For 25 years now Slim Shady has been trying to offend us, and Eminem‘s loudest alter ego has kept partying like it’s 1999 even while his audience waited for the man Marshall Mathers to grow up. The title of Em’s new album, The Death of Slim Shady (Coup de Grâce), offered hope that he might finally bury Slim Shady and move on.
That’s not quite what happens — though Eminem half-heartedly tries — and along the way Death of Slim Shady turns into a boring slog of weak puns, dated references, and desperate attempts to get ‘canceled’ by somebody, anybody, please.
Here are seven observations on Eminem’s The Death of Slim Shady (Coup de Grâce).
01. Chicken Coup
The concept of The Death of Slim Shady (Coup de Grâce) is told in a series of sketches in which Eminem plays two characters, Marshall Mathers and Slim Shady, both unlikable to varying degrees.
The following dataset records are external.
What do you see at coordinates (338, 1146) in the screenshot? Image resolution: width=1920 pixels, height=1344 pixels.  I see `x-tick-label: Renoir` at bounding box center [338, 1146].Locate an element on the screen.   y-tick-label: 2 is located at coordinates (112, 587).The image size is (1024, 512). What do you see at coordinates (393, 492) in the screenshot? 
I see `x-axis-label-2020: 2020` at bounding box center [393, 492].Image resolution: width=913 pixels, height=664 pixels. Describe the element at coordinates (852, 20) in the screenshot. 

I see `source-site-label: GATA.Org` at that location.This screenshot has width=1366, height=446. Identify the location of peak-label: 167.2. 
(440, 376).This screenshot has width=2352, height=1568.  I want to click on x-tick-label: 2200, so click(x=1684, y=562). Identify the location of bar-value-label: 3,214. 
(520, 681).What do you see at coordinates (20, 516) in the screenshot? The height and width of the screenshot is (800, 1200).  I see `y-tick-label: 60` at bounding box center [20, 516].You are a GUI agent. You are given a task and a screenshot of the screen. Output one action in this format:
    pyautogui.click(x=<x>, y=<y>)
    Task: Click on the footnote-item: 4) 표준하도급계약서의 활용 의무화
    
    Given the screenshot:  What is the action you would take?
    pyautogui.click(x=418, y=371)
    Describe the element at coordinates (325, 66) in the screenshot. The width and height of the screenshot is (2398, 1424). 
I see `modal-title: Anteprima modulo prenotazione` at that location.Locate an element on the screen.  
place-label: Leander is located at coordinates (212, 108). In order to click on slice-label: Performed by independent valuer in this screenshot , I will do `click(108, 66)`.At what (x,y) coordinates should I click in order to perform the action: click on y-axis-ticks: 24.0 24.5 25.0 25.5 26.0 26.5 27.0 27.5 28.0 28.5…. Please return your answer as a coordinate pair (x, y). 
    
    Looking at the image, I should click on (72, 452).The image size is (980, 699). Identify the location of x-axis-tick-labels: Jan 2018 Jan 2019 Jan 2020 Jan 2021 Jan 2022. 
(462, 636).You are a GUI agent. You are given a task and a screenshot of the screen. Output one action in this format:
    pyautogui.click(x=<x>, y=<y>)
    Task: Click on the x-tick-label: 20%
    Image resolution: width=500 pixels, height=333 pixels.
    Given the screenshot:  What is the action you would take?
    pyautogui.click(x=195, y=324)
Early on, Slim kidnaps Marshall, and over the first two-thirds of the album, this Shady character tries to stir up the same old controversies that Eminem has been baiting since his debut, with plenty of crude jokes about women, the disabled, and members of the LGBTQ+ community.
Throughout, Eminem keeps up a meta commentary on how Slim’s controversies made Marshall rich. “I gave you everything,” he has Slim Shady say on “All You Got (skit).” And “Guilty Conscience 2” dramatizes a battle between the two, ending with Mathers shooting Shady point blank — the Coup de Grâce of the title.
But by this time, the character of Slim Shady has already dominated the album. He’s trying to have his cake and eat it, too; to kill off his worst character only after Slim Shady could make him a profit. It might work, too, but it’s artistic cowardice.